Consider the function.
f (x) = 5x3 + 3x
(a) Compute the derivative at x = 3 using the limit definition.
f '(3) =
(b) Find an equation of the tangent line.
2
evaluate f(3)
evaluate (3+h) and simplify
then take
Limit [ (f(3+h) - f(3) ]/h as h --->0
You should be able to factor out an h from the top which would then cancel the h in the bottom
you should get
f'(3) = 138
b) when x=3, y = 138 (that's a coincidence)
so you have
slope of tangent is 138 and (3,138) is a point on it
y = 138x + b , plug in the point
138 = 138(3) + b
b = -276
so y = 138x - 276 is the tangent equation
To compute the derivative of the function f(x) at x = 3 using the limit definition, we follow these steps:
(a) Compute the derivative at x = 3 using the limit definition:
Step 1: Write down the limit definition of the derivative:
f '(x) = lim(h→0) [f(x + h) - f(x)] / h
Step 2: Substitute the given value of x = 3 into the limit definition:
f '(3) = lim(h→0) [f(3 + h) - f(3)] / h
Step 3: Substitute the function f(x) into the equation:
f '(3) = lim(h→0) [(5(3 + h)^3 + 3(3 + h)) - (5(3)^3 + 3(3))] / h
Step 4: Simplify the expression:
f '(3) = lim(h→0) [(5(27 + 9h + h^2) + 9 + 3h) - (135 + 9)] / h
= lim(h→0) [(135 + 45h + 5h^2 + 9 + 3h) - 144] / h
= lim(h→0) [5h^2 + 48h] / h
= lim(h→0) 5h + 48
= 48
Therefore, the derivative of the function f(x) at x = 3 is f '(3) = 48.

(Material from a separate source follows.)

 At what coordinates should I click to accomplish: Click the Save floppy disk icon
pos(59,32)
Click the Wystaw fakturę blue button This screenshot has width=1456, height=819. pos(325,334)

(b) To find the equation of the tangent line at x = 3, we can use the point-slope form of a line, which is given by:
y - y₁ = m(x - x₁)
where (x₁, y₁) is a point on the line, and m is the slope of the line. In this case, we know that the point (3, f(3)) lies on the tangent line, and the slope of the tangent line is equal to the derivative at x = 3, which is 48. Therefore, the equation of the tangent line is:
y - f(3) = 48(x - 3)
You can simplify this equation further by substituting the value of f(3) from the original function f(x).